### TASK TO CARRY OUT
Reproduce each of the following records verbatim, line by line, without altering anything.

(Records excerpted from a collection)
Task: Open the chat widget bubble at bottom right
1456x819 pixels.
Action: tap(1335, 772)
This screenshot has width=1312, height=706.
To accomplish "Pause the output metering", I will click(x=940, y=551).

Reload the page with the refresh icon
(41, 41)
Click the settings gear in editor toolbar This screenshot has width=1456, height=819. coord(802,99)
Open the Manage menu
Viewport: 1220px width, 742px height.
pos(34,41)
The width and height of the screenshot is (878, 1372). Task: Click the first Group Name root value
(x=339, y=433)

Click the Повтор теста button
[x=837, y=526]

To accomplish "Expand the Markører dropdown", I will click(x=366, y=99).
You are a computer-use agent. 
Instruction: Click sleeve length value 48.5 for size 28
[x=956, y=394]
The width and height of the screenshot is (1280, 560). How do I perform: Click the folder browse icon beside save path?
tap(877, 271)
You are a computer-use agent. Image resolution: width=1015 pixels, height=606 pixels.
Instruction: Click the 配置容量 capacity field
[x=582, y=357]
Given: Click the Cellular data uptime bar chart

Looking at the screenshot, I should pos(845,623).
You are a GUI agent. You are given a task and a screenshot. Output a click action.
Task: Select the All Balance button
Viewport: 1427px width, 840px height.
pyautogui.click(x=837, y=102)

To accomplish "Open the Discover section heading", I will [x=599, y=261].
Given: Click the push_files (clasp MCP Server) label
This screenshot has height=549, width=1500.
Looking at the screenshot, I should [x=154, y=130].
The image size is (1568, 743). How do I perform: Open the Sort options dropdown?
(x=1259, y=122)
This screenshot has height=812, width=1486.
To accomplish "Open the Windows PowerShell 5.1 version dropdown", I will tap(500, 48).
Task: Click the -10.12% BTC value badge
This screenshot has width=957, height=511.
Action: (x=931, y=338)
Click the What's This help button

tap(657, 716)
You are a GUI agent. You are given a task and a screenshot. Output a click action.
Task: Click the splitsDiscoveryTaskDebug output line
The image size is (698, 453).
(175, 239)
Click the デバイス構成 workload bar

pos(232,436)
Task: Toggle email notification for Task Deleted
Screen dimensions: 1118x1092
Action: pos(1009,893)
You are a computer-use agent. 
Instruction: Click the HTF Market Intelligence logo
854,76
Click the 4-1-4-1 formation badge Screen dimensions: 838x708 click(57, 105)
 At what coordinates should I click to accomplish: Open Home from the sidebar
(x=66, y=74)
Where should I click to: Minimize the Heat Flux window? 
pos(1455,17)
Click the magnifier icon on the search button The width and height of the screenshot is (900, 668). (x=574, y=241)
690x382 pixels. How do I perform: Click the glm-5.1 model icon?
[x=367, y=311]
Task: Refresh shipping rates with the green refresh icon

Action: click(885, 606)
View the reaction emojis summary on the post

### EXERCISE ANSWER
Task: Open the chat widget bubble at bottom right
1456x819 pixels.
Action: tap(1335, 772)
This screenshot has width=1312, height=706.
To accomplish "Pause the output metering", I will click(x=940, y=551).

Reload the page with the refresh icon
(41, 41)
Click the settings gear in editor toolbar This screenshot has width=1456, height=819. coord(802,99)
Open the Manage menu
Viewport: 1220px width, 742px height.
pos(34,41)
The width and height of the screenshot is (878, 1372). Task: Click the first Group Name root value
(x=339, y=433)

Click the Повтор теста button
[x=837, y=526]

To accomplish "Expand the Markører dropdown", I will click(x=366, y=99).
You are a computer-use agent. 
Instruction: Click sleeve length value 48.5 for size 28
[x=956, y=394]
The width and height of the screenshot is (1280, 560). How do I perform: Click the folder browse icon beside save path?
tap(877, 271)
You are a computer-use agent. Image resolution: width=1015 pixels, height=606 pixels.
Instruction: Click the 配置容量 capacity field
[x=582, y=357]
Given: Click the Cellular data uptime bar chart

Looking at the screenshot, I should pos(845,623).
You are a GUI agent. You are given a task and a screenshot. Output a click action.
Task: Select the All Balance button
Viewport: 1427px width, 840px height.
pyautogui.click(x=837, y=102)

To accomplish "Open the Discover section heading", I will [x=599, y=261].
Given: Click the push_files (clasp MCP Server) label
This screenshot has height=549, width=1500.
Looking at the screenshot, I should [x=154, y=130].
The image size is (1568, 743). How do I perform: Open the Sort options dropdown?
(x=1259, y=122)
This screenshot has height=812, width=1486.
To accomplish "Open the Windows PowerShell 5.1 version dropdown", I will tap(500, 48).
Task: Click the -10.12% BTC value badge
This screenshot has width=957, height=511.
Action: (x=931, y=338)
Click the What's This help button

tap(657, 716)
You are a GUI agent. You are given a task and a screenshot. Output a click action.
Task: Click the splitsDiscoveryTaskDebug output line
The image size is (698, 453).
(175, 239)
Click the デバイス構成 workload bar

pos(232,436)
Task: Toggle email notification for Task Deleted
Screen dimensions: 1118x1092
Action: pos(1009,893)
You are a computer-use agent. 
Instruction: Click the HTF Market Intelligence logo
854,76
Click the 4-1-4-1 formation badge Screen dimensions: 838x708 click(57, 105)
 At what coordinates should I click to accomplish: Open Home from the sidebar
(x=66, y=74)
Where should I click to: Minimize the Heat Flux window? 
pos(1455,17)
Click the magnifier icon on the search button The width and height of the screenshot is (900, 668). (x=574, y=241)
690x382 pixels. How do I perform: Click the glm-5.1 model icon?
[x=367, y=311]
Task: Refresh shipping rates with the green refresh icon

Action: click(885, 606)
View the reaction emojis summary on the post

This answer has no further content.